--- START ---

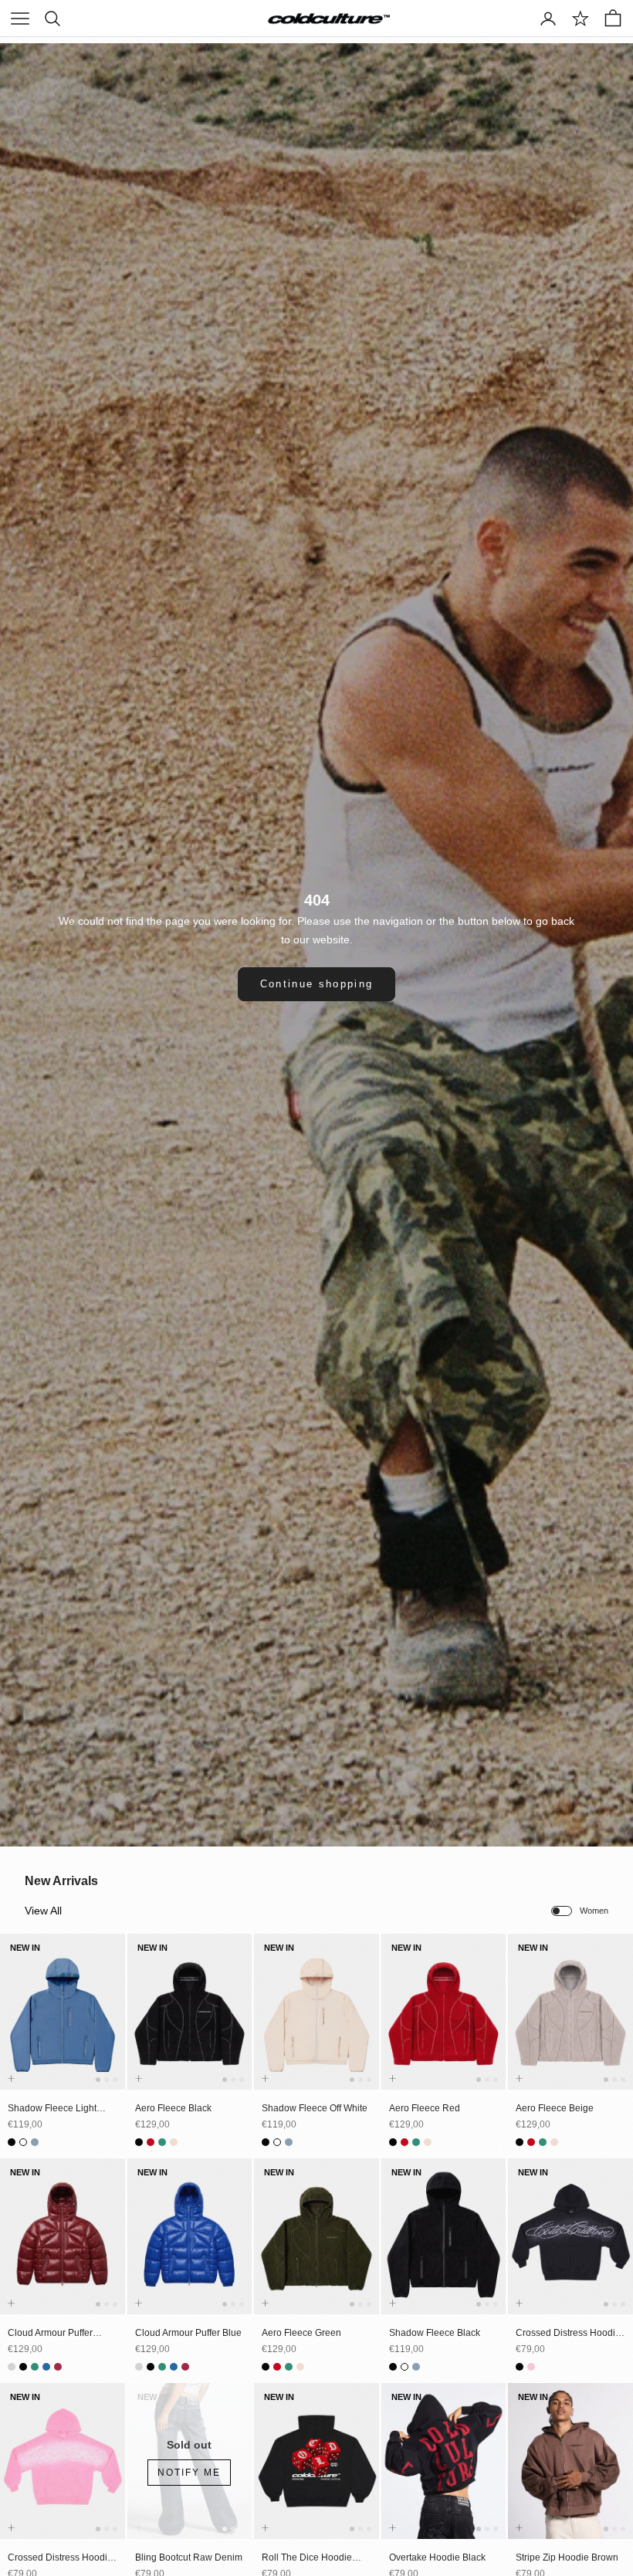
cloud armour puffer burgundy (50, 2333)
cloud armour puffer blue (188, 2332)
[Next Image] (110, 2026)
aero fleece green (301, 2332)
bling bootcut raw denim (188, 2557)
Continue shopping (317, 984)
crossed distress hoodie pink (60, 2558)
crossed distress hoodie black (568, 2333)
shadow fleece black (434, 2332)
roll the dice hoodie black (307, 2558)
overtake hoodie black (437, 2557)
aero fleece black (173, 2108)
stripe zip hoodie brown (567, 2557)
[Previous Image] (14, 2026)
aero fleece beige (555, 2108)
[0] (580, 18)
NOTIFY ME (189, 2472)
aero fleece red (424, 2108)
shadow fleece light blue (52, 2109)
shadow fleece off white (314, 2108)
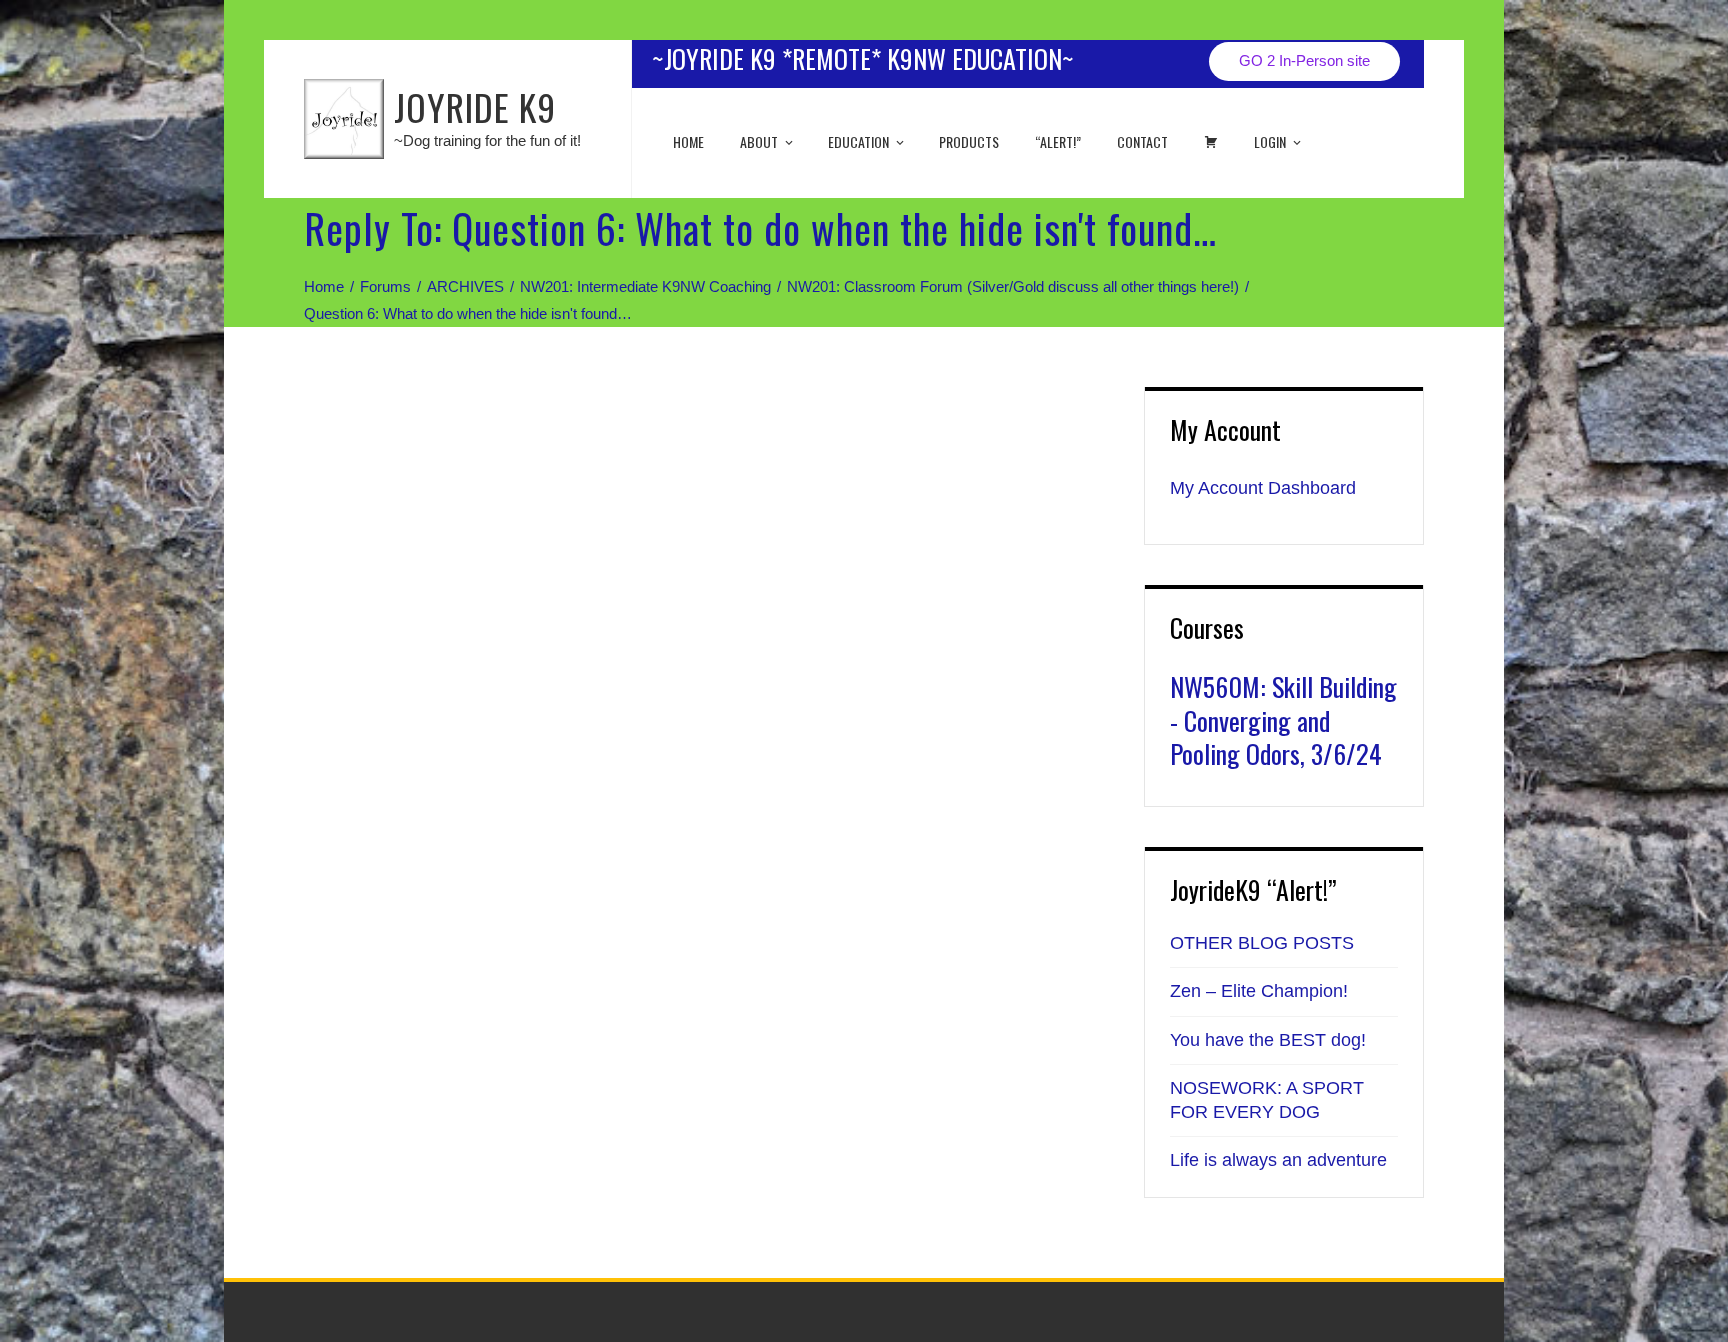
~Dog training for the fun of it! (487, 140)
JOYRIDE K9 (475, 106)
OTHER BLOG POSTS (1262, 943)
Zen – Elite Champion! (1259, 991)
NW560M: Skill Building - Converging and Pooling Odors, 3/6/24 (1283, 720)
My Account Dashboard (1263, 488)
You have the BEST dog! (1268, 1040)
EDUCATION (858, 141)
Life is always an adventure (1278, 1160)
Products (969, 141)
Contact (1142, 141)
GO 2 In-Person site (1304, 60)
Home (688, 141)
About (759, 141)
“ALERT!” (1058, 141)
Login (1270, 141)
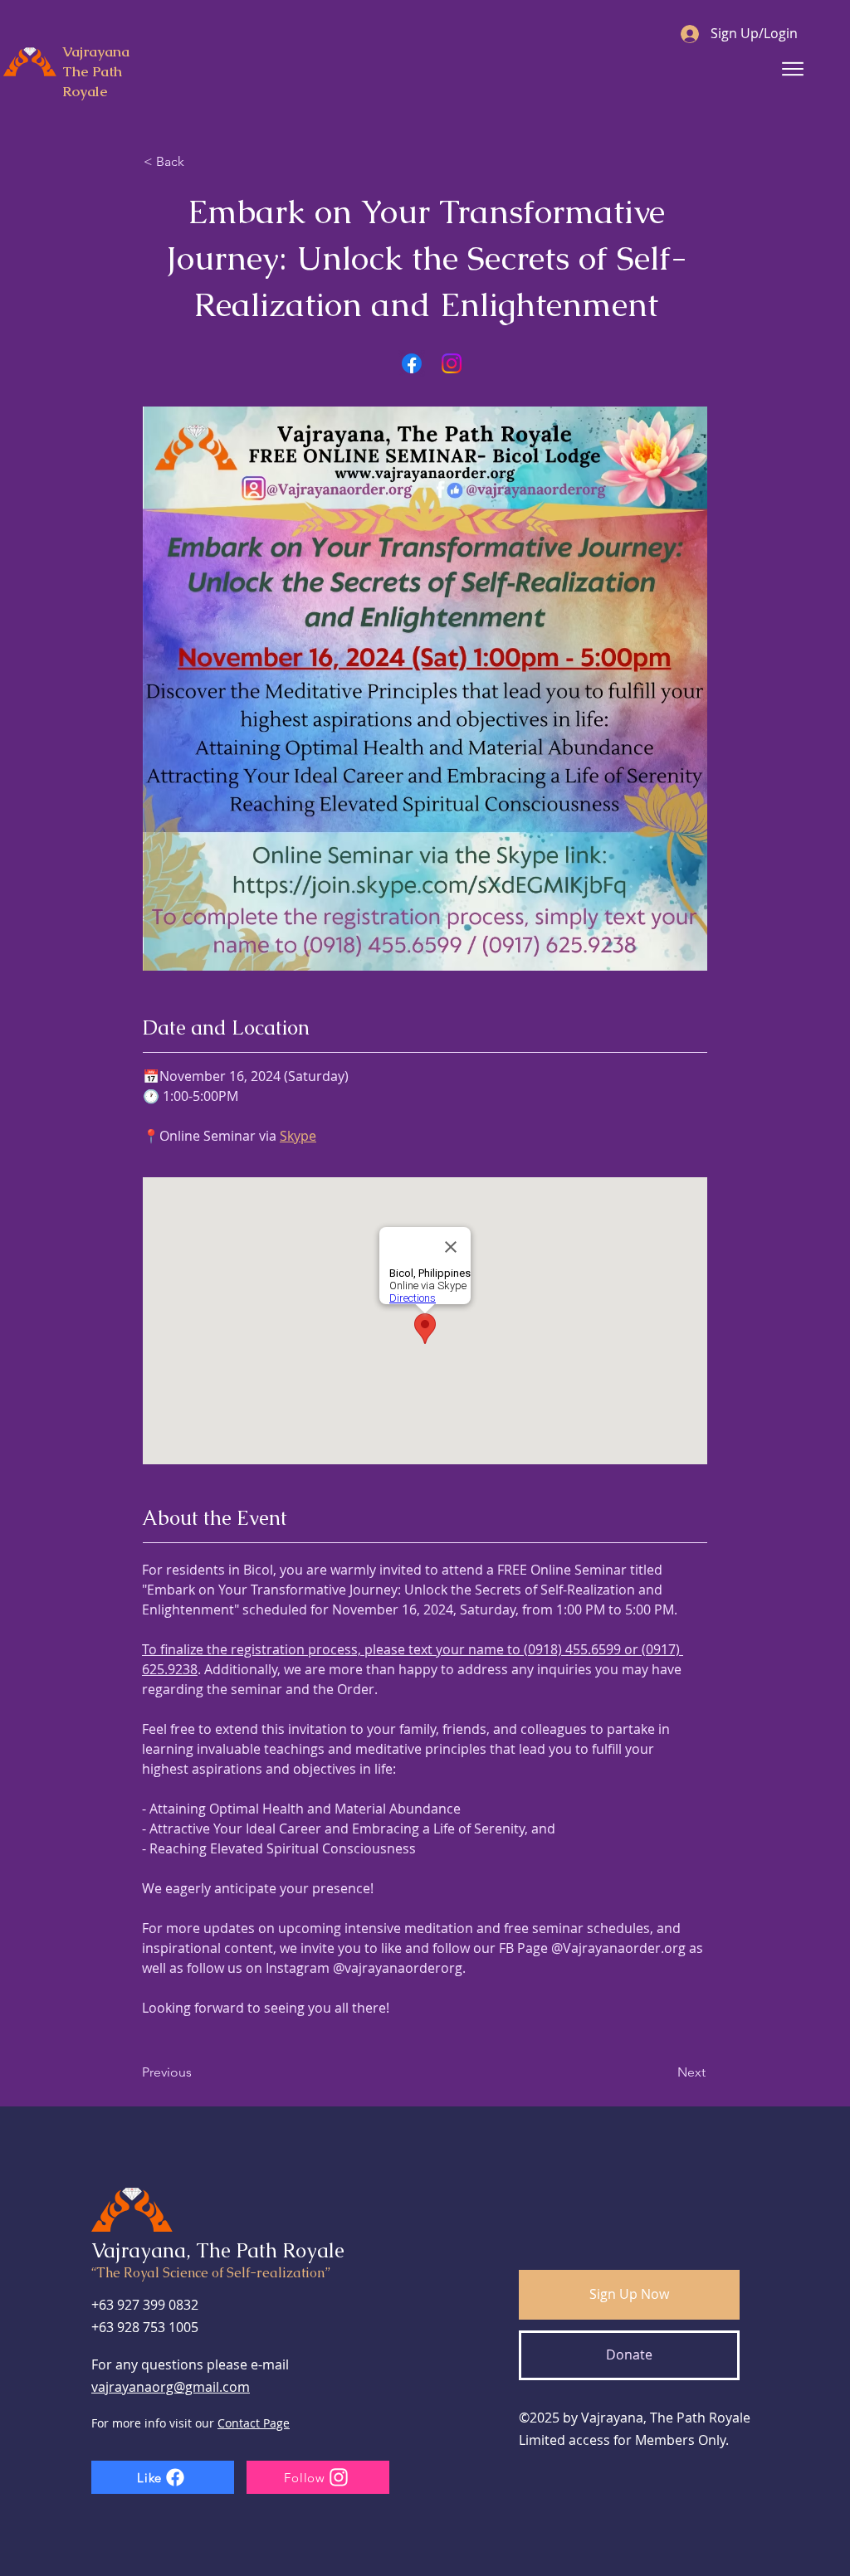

--- END ---

## WHAT IS BEING ASKED
The whole listing above needs to be copied exactly; please keep the pictures out.

## TASK OUTPUT
cloud armour puffer burgundy (50, 2333)
cloud armour puffer blue (188, 2332)
[Next Image] (110, 2026)
aero fleece green (301, 2332)
bling bootcut raw denim (188, 2557)
Continue shopping (317, 984)
crossed distress hoodie pink (60, 2558)
crossed distress hoodie black (568, 2333)
shadow fleece black (434, 2332)
roll the dice hoodie black (307, 2558)
overtake hoodie black (437, 2557)
aero fleece black (173, 2108)
stripe zip hoodie brown (567, 2557)
[Previous Image] (14, 2026)
aero fleece beige (555, 2108)
[0] (580, 18)
NOTIFY ME (189, 2472)
aero fleece red (424, 2108)
shadow fleece light blue (52, 2109)
shadow fleece off white (314, 2108)
~Dog training for the fun of it! (487, 140)
JOYRIDE K9 (475, 106)
OTHER BLOG POSTS (1262, 943)
Zen – Elite Champion! (1259, 991)
NW560M: Skill Building - Converging and Pooling Odors, 3/6/24 (1283, 720)
My Account Dashboard (1263, 488)
You have the BEST dog! (1268, 1040)
EDUCATION (858, 141)
Life is always an adventure (1278, 1160)
Products (969, 141)
Contact (1142, 141)
GO 2 In-Person site (1304, 60)
Home (688, 141)
About (759, 141)
“ALERT!” (1058, 141)
Login (1270, 141)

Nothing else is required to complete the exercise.